AWS is down due to an electrical storm in the US

[+] zacharyvoase|13 years ago|reply

By what stretch of the imagination is this icon suitable for representing a total loss of availability due to a power outage?: http://status.aws.amazon.com/images/status2.gif

Is this not a 'service disruption' situation? At the bottom of the page, the yellow icon is associated with 'performance issues'.

If there's one thing that's shocked me about AWS, it's the total failure to acknowledge the severity of service disruptions. Like the above case, or the fact that a 3-hour loss of connectivity is displayed on the service history as a green tick with a small 'i' box: http://oi46.tinypic.com/x5qtch.jpg

[+] flyt|13 years ago|reply

Or that there is absolutely no way to deep link to an ongoing outage, and users must reload, then expand the link every single time, or subscribe to an RSS feed.

AWS needs to blantantly copy Heroku's status system, which is worlds better for people needing fast updates on their infrastructure.

https://status.heroku.com/ vs http://status.aws.amazon.com/

[+] jdub|13 years ago|reply

They've reporting a power issue with a single US East availability zone. There are four EC2 availability zones in US East. Strange that they would cite orange as "performance issues", but it's certainly more appropriate than suggesting a complete service disruption.

[+] hristov|13 years ago|reply

It is obvious we are dealing with the imagination of a marketing exec here. And that is a sick cynical place.

[+] datasage|13 years ago|reply

They do have a red icon if an event impacts an entire region. If a customer is correctly utilizing multiple availability zones, a failure in one zone should only impact the customer until they can fail over (Should be within minutes if they are automated).

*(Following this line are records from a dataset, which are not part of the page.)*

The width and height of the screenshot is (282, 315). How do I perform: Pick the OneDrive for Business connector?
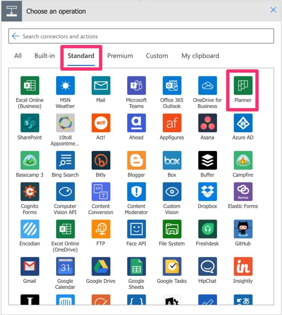click(x=207, y=85)
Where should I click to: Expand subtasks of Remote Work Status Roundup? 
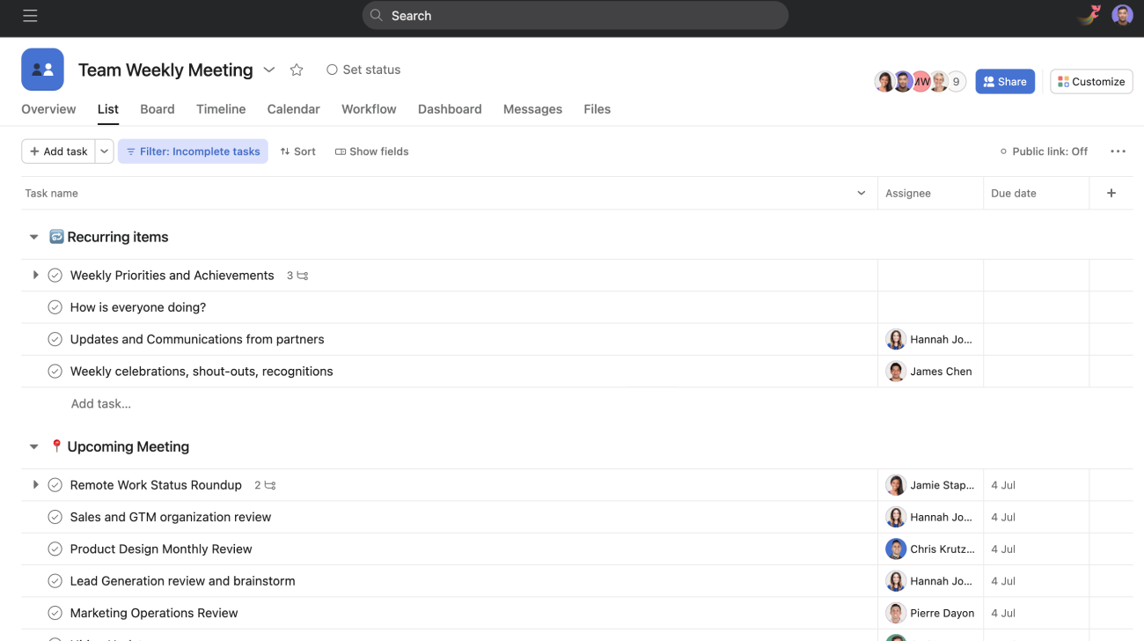[35, 484]
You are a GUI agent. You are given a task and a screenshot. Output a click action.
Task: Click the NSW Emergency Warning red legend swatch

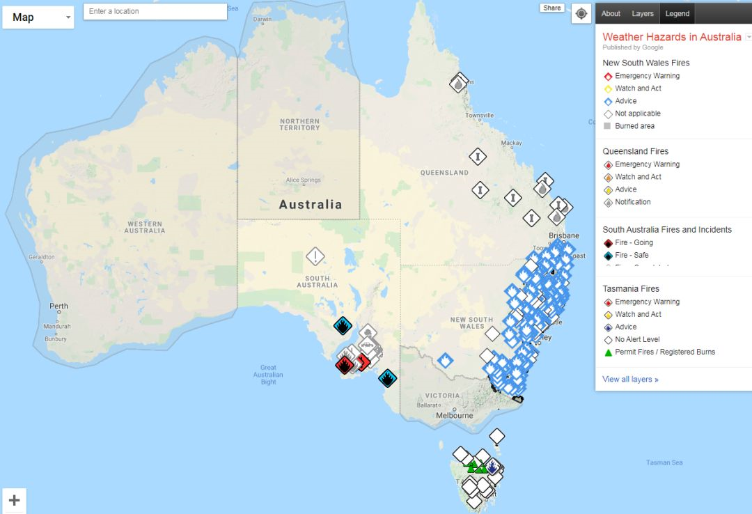click(x=608, y=77)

[+] astrodust|13 years ago|reply

Clearly Amazon hired Baghdad Bob as their PR guy when he was looking for a new gig.

Apart from Apple's legendary secrecy, Amazon's EC2 is a solid #2 in terms of impenetrability.

[+] underwater|13 years ago|reply

It's a terrible choice, but seems inspired by the triangle shape used for warning signs.

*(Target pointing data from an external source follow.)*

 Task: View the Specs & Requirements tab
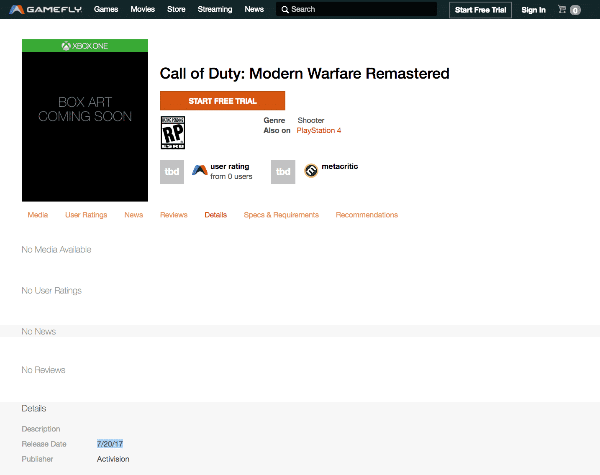coord(281,215)
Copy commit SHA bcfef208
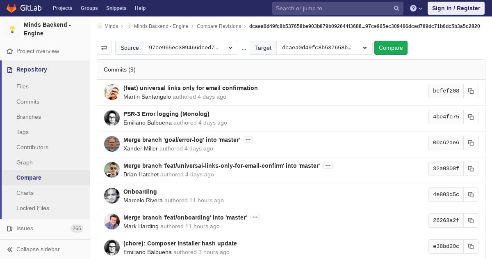Viewport: 492px width, 259px height. click(x=471, y=91)
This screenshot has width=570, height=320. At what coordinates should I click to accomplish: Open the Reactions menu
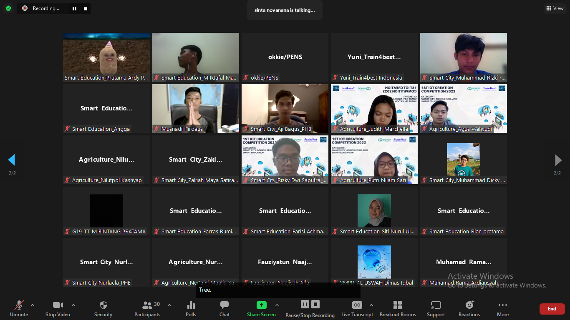tap(469, 308)
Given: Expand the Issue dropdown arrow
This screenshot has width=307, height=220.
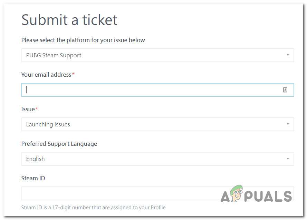Looking at the screenshot, I should point(288,124).
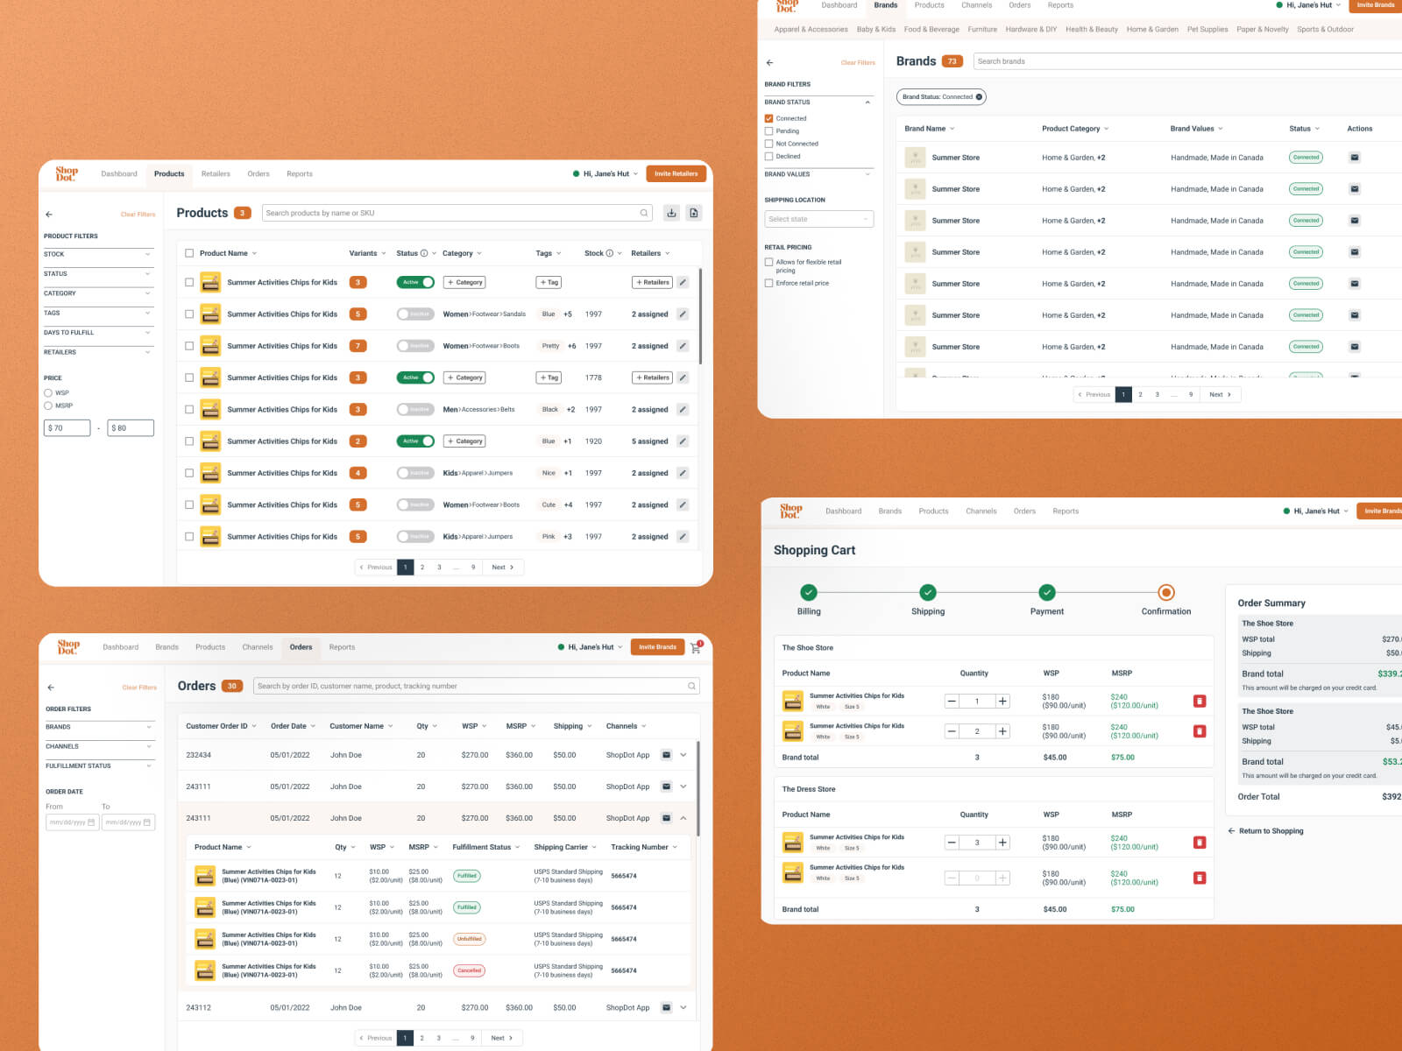Click the download icon beside product search
The image size is (1402, 1051).
[671, 213]
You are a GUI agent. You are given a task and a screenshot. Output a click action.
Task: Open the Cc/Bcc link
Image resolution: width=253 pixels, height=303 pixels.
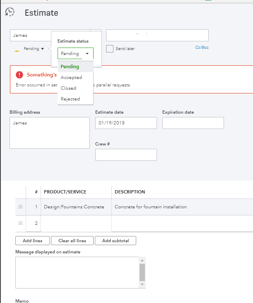pos(202,48)

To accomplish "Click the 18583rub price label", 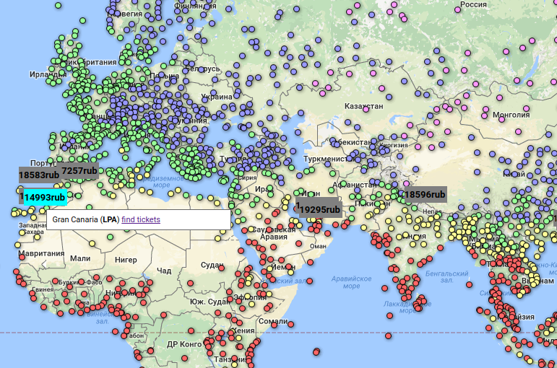I will pyautogui.click(x=38, y=175).
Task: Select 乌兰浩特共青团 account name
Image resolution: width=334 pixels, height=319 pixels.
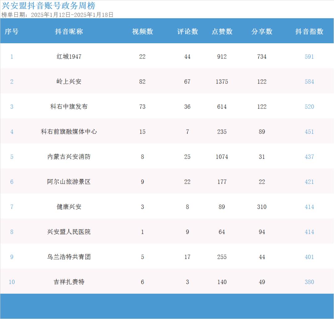Action: 69,257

[+] rwl4|13 years ago|reply

Hey! At least Amazon.com is up!

[+] zvrba|13 years ago|reply

An upwards triangle is used as a danger/warning traffic sign.

[+] 1SaltwaterC|13 years ago|reply

We had 0 downtime. The only thing that's screwed up is a read replica of a multi-AZ MySQL on RDS deployment. Amazon did not send any notification. Kinda annoying.

[+] paulsutter|13 years ago|reply

AWS is not down. Only US-East. If your app is down, it's only because you don't care about the availability of your service.

It's pointless to complain. We've all seen before that Amazon can't keep whole regions up. If you rely on a region being up, you will have downtime and it's your fault.

[+] haberman|13 years ago|reply

According to the AWS status page, only one availability zone within US-East is down, not the whole US-East region. Running a highly-available service exclusively from US-East is a reasonable strategy as long as you're spread across multiple availability zones.

I'm not an AWS customer, just reading their docs; please correct me if I'm wrong about any of this.

[+] beedogs|13 years ago|reply

> If your app is down, it's only because you don't care about the availability of your service.

That is absolutely absurd. At what point did the common-sense solution to "unacceptable downtime on AWS" become "buy two of everything"?

[+] oconnore|13 years ago|reply

Robust systems aren't hip. Get back to work and ship, ship, ship.

[+] sehugg|13 years ago|reply

Be careful. Nothing is as it seems right now. Do not trust any API output, nor should you do any API operations that are non-recoverable. Things are up that are reported down and vice-versa.

Wait for the dust to settle. We're all just going to be a bunch of Fonzies here.

EDIT: Looks like API access has been restored, so I'm cautiously optimistic about things working. Note though that some instances may have rebooted or be otherwise impacted so check your error logs.

EDIT2: Nope, ELB is still hosed. Continue to be skeptical.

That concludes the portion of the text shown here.